Very interesting Dutch, poignant and moving, and to think that when we were kids in the sixties and seventies that we used to play on areas known as 'bombed buildings' without fully realising what had gone before. RIP to all those souls that fell.
Thanks for posting this DMD. That brings back memories. I was 2 1/2 years old and living on Fairfax Avenue in North Hull when the German air-raids began in 1941. The house across the street from us took a direct hit and everyone in it was killed. My Grandad who lived near East Park, and who continued running his cabinet making business on Dansom Lane throughout the war, quickly moved my Mum and me out to Beverley, (my Dad a bomber pilot was away at war), where Mum and I lived for the next 15 years. RIP to all who died in those horrendous bombing raids!!
Thanks for posting DMD. A very moving and thought provoking documentary. I hadn't realised half of what this revealed, but remember vividly reading Commando comics and seeing plenty of old bombsites as a boy, and thinking how very glamorous and exciting it would have been to have been born a generation earlier. How wrong I was.

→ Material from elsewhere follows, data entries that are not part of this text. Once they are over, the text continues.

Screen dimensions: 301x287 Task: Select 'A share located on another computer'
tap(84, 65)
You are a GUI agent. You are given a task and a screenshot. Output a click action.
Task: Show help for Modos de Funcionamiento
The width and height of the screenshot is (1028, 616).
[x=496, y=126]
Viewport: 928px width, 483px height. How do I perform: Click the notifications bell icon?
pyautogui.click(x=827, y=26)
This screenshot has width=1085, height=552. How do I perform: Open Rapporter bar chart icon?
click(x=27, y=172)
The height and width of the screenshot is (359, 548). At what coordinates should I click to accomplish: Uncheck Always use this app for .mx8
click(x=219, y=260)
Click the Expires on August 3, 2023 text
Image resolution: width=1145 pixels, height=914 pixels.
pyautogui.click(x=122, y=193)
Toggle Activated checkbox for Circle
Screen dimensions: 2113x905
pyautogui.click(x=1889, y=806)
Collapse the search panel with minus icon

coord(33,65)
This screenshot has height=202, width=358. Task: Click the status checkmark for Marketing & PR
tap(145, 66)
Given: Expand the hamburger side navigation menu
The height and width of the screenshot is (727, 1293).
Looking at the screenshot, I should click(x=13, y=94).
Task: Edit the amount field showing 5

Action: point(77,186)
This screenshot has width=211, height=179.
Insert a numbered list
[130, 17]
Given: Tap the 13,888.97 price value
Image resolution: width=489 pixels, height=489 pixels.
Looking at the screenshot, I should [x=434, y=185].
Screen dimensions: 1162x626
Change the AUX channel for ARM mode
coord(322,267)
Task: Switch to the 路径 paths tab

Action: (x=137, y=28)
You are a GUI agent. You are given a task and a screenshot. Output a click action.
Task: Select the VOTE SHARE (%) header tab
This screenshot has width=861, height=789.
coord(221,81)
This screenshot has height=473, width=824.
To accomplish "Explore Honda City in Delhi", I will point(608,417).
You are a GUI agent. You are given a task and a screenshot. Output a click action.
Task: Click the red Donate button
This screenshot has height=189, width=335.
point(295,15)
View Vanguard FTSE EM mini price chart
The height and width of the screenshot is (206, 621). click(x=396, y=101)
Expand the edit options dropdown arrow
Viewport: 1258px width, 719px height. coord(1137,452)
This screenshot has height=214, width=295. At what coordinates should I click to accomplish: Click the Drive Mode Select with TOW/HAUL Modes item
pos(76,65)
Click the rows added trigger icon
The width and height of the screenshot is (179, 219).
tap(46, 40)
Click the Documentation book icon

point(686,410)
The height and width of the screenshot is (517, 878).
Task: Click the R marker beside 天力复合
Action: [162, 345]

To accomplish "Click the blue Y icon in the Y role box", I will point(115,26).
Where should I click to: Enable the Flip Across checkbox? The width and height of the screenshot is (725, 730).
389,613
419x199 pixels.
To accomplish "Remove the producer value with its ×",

Thanks DMD, very interesting and very sad. I was born five years after the war had ended but it was very much part of my childhood. Playing on bombies and avoiding certain gents who were a bit suspect as a result of the war as well as all of the stories. The observation that devoting resources to carpet bombing in order to undermine German morale rather than using the resources more strategically may have lengthened the war was rather interesting.